Date of Report (Date of earliest event reported)
June 14, 2013 (June 6, 2013)

HDS INTERNATIONAL CORP.
(Exact name of registrant as specified in its charter)

Nevada
(State or other jurisdiction of incorporation)

000-53949
(Commission File No.)

10 Dorrance Street
Suite 700
Providence, RI   02903
(Address of principal executive offices and Zip Code)

(401) 400-0028
(Registrant’s telephone number, including area code)

Check the appropriate box below if the Form 8-K filing is intended to simultaneously satisfy the filing obligation of the registrant under any of the following provisions (see General Instruction A.2. below):

[   ]
Written communications pursuant to Rule 425 under the Securities Act (17 CFR 230.425)
 
 
[   ]
Soliciting material pursuant to Rule 14a-12 under the Exchange Act (17 CFR 240.14a-12)
 
 
[   ]
Pre-commencement communications pursuant to Rule 14d-2(b) under the Exchange Act (17 CFR 240.14d-2(b))
 
 
[   ]
Pre-commencement communications pursuant to Rule 13e-4(c) under the Exchange Act (17 CFR 240.13e-4(c))






 
 

 


ITEM 1.01                ENTRY INTO A MATERIAL DEFINITIVE AGREEEMENT

On June 6, 2013, we entered into a consulting agreement (the “Agreement”) with Morningstar Corporate Communications, an investor relations and business development consultant (the “Consultant”).  Pursuant to the terms of the Agreement, we have agreed to pay to the Consultant $2,000 cash upon the execution of the Agreement.

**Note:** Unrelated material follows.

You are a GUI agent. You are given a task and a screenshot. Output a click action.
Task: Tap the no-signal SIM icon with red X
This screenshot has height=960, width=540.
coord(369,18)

On June 7, 2013, we entered into a convertible promissory note with Asher Enterprises, Inc. (the “Investor”), wherein the Investor will make available to us a under convertible promissory note (the “Note”) the aggregate principal amount of $32,500, bearing simple interest of 8.0% per annum.  Any outstanding principal and accrued interest shall become due on December 7, 2014.  The terms of the Note provide the Investors with certain rights to convert all or a portion of the outstanding principal and accrued interest into fully paid and non-assessable shares of our common stock at a discount to our market price during a certain period of time in the future.


ITEM 2.03
CREATION OF A DIRECT FINANCIAL OBLIGATION OR AN OBLIGATION UNDER AN OFF-BALANCE SHEET ARRANGEMENT OF A REGISTRANT.

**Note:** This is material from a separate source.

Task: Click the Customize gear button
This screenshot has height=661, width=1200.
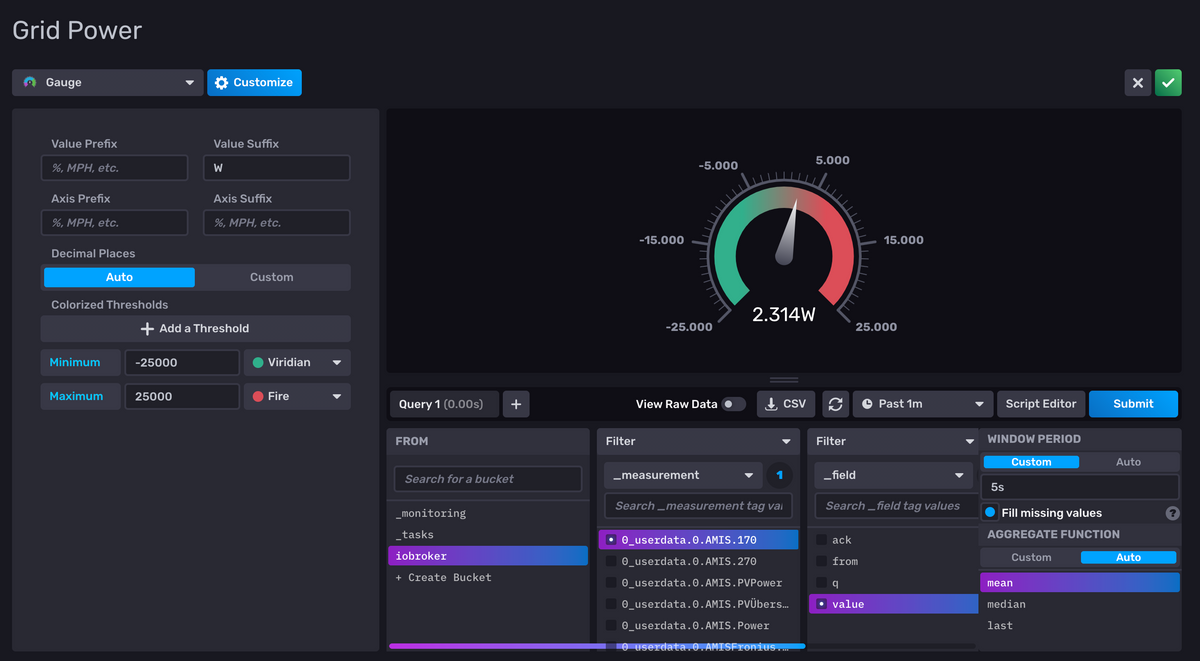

On June 7, 2013, we entered into a convertible promissory note with Asher Enterprises, Inc. (the “Investor”), wherein the Investor will make available to us a under convertible promissory note (the “Note”) the aggregate principal amount of $32,500, bearing simple interest of 8.0% per annum.  Any outstanding principal and accrued interest shall become due on December 7, 2014.  The terms of the Note provide the Investors with certain rights to convert all or a portion of the outstanding principal and accrued interest into fully paid and non-assessable shares of our common stock at a discount to our market price during a certain period of time in the future.

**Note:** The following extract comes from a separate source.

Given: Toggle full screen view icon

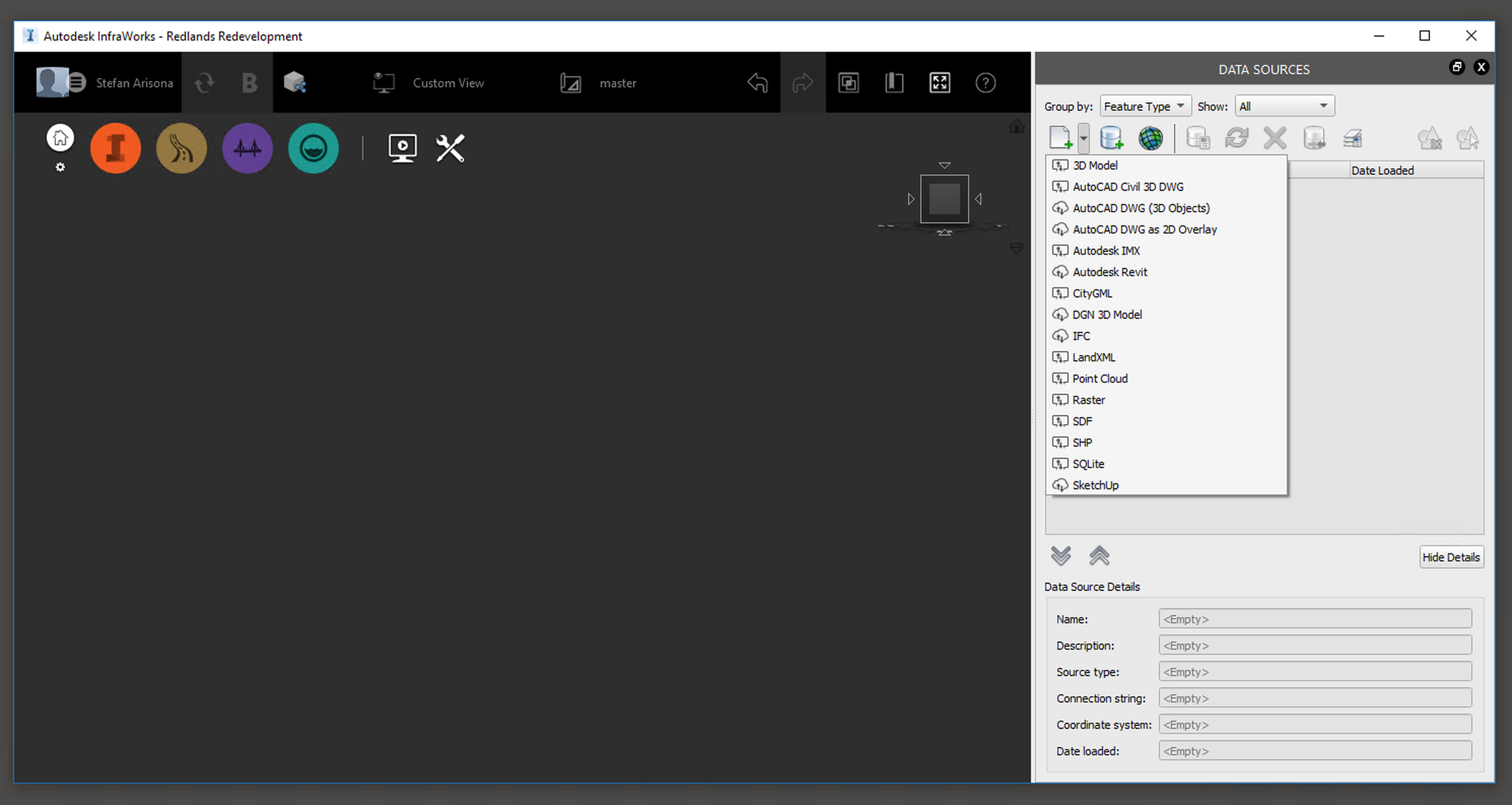Looking at the screenshot, I should point(939,83).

ITEM 7.01               REGULATION FD DISCLOSURE.

On June 14, 2013, we announced via a press release that we engaged Morningstar Corporate Communications as an investor relations and business development consultant, and that we entered into a separate financing agreement with the Investors.


ITEM 9.01                EXHIBITS.

Exhibit
Document Description
   
10.1
Professional Services Consulting Agreement with the Holden Group, LLC – June 6, 2013.
10.2
Convertible Promissory Note – June 7, 2013.
10.3 
Securities Purchase Agreement – June 7, 2013.
99.1
Press Release – June 14, 2013.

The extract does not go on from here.